:: Required work ::
Transcribe the entries exactly as each line appears.

↓↓↓

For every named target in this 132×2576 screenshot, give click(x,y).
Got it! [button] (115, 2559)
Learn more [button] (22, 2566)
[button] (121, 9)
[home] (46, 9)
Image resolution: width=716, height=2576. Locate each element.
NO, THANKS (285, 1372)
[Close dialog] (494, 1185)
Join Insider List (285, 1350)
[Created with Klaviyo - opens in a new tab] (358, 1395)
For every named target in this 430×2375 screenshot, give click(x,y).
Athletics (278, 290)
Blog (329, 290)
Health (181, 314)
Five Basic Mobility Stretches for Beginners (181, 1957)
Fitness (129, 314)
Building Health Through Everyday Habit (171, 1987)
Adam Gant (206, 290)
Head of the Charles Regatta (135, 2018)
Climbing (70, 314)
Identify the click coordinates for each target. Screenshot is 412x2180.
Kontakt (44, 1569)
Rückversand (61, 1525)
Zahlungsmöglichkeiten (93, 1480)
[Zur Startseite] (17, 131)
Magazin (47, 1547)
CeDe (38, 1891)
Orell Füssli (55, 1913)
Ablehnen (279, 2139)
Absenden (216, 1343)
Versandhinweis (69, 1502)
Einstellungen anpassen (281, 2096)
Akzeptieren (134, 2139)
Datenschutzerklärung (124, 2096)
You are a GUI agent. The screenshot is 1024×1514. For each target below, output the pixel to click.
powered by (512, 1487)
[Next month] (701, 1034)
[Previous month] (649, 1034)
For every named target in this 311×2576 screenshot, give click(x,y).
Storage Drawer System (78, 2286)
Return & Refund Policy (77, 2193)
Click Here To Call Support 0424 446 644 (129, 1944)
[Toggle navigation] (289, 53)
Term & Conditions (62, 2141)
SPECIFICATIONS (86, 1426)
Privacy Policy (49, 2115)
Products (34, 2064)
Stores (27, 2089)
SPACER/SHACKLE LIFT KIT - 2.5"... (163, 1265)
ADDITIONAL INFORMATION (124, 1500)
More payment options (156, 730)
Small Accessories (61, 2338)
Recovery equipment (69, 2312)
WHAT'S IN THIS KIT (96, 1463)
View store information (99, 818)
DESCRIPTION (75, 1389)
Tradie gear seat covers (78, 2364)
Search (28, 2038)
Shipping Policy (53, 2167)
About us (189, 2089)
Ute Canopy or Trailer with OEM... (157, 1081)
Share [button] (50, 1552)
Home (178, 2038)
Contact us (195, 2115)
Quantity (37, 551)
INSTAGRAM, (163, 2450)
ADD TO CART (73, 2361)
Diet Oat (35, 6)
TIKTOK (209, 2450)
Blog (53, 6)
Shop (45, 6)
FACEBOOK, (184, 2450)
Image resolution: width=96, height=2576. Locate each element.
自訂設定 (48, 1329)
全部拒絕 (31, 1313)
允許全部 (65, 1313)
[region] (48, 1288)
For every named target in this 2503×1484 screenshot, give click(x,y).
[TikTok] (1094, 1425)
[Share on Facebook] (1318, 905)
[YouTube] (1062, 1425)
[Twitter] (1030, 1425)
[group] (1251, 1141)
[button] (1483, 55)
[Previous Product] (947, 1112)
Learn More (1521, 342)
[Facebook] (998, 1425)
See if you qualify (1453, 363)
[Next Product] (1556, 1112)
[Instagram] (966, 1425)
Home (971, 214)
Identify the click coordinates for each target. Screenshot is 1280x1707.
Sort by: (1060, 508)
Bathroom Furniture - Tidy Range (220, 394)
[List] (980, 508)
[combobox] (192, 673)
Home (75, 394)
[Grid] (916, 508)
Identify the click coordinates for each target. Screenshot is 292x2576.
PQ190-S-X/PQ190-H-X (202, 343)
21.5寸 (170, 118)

↑↑↑

:: The answer ::
For every named target in this 132×2576 screenshot, give click(x,y).
Got it! [button] (115, 2559)
Learn more [button] (22, 2566)
[button] (121, 9)
[home] (46, 9)
Image resolution: width=716, height=2576. Locate each element.
NO, THANKS (285, 1372)
[Close dialog] (494, 1185)
Join Insider List (285, 1350)
[Created with Klaviyo - opens in a new tab] (358, 1395)
For every named target in this 430×2375 screenshot, give click(x,y).
Athletics (278, 290)
Blog (329, 290)
Health (181, 314)
Five Basic Mobility Stretches for Beginners (181, 1957)
Fitness (129, 314)
Building Health Through Everyday Habit (171, 1987)
Adam Gant (206, 290)
Head of the Charles Regatta (135, 2018)
Climbing (70, 314)
Identify the click coordinates for each target. Screenshot is 412x2180.
Kontakt (44, 1569)
Rückversand (61, 1525)
Zahlungsmöglichkeiten (93, 1480)
[Zur Startseite] (17, 131)
Magazin (47, 1547)
CeDe (38, 1891)
Orell Füssli (55, 1913)
Ablehnen (279, 2139)
Absenden (216, 1343)
Versandhinweis (69, 1502)
Einstellungen anpassen (281, 2096)
Akzeptieren (134, 2139)
Datenschutzerklärung (124, 2096)
You are a GUI agent. The screenshot is 1024×1514. For each target below, output the pixel to click.
powered by (512, 1487)
[Next month] (701, 1034)
[Previous month] (649, 1034)
For every named target in this 311×2576 screenshot, give click(x,y).
Storage Drawer System (78, 2286)
Return & Refund Policy (77, 2193)
Click Here To Call Support 0424 446 644 (129, 1944)
[Toggle navigation] (289, 53)
Term & Conditions (62, 2141)
SPECIFICATIONS (86, 1426)
Privacy Policy (49, 2115)
Products (34, 2064)
Stores (27, 2089)
SPACER/SHACKLE LIFT KIT - 2.5"... (163, 1265)
ADDITIONAL INFORMATION (124, 1500)
More payment options (156, 730)
Small Accessories (61, 2338)
Recovery equipment (69, 2312)
WHAT'S IN THIS KIT (96, 1463)
View store information (99, 818)
DESCRIPTION (75, 1389)
Tradie gear seat covers (78, 2364)
Search (28, 2038)
Shipping Policy (53, 2167)
About us (189, 2089)
Ute Canopy or Trailer with OEM... (157, 1081)
Share [button] (50, 1552)
Home (178, 2038)
Contact us (195, 2115)
Quantity (37, 551)
INSTAGRAM, (163, 2450)
ADD TO CART (73, 2361)
Diet Oat (35, 6)
TIKTOK (209, 2450)
Blog (53, 6)
Shop (45, 6)
FACEBOOK, (184, 2450)
Image resolution: width=96, height=2576. Locate each element.
自訂設定 (48, 1329)
全部拒絕 (31, 1313)
允許全部 (65, 1313)
[region] (48, 1288)
For every named target in this 2503×1484 screenshot, give click(x,y).
[TikTok] (1094, 1425)
[Share on Facebook] (1318, 905)
[YouTube] (1062, 1425)
[Twitter] (1030, 1425)
[group] (1251, 1141)
[button] (1483, 55)
[Previous Product] (947, 1112)
Learn More (1521, 342)
[Facebook] (998, 1425)
See if you qualify (1453, 363)
[Next Product] (1556, 1112)
[Instagram] (966, 1425)
Home (971, 214)
Identify the click coordinates for each target. Screenshot is 1280x1707.
Sort by: (1060, 508)
Bathroom Furniture - Tidy Range (220, 394)
[List] (980, 508)
[combobox] (192, 673)
Home (75, 394)
[Grid] (916, 508)
Identify the click coordinates for each target. Screenshot is 292x2576.
PQ190-S-X/PQ190-H-X (202, 343)
21.5寸 (170, 118)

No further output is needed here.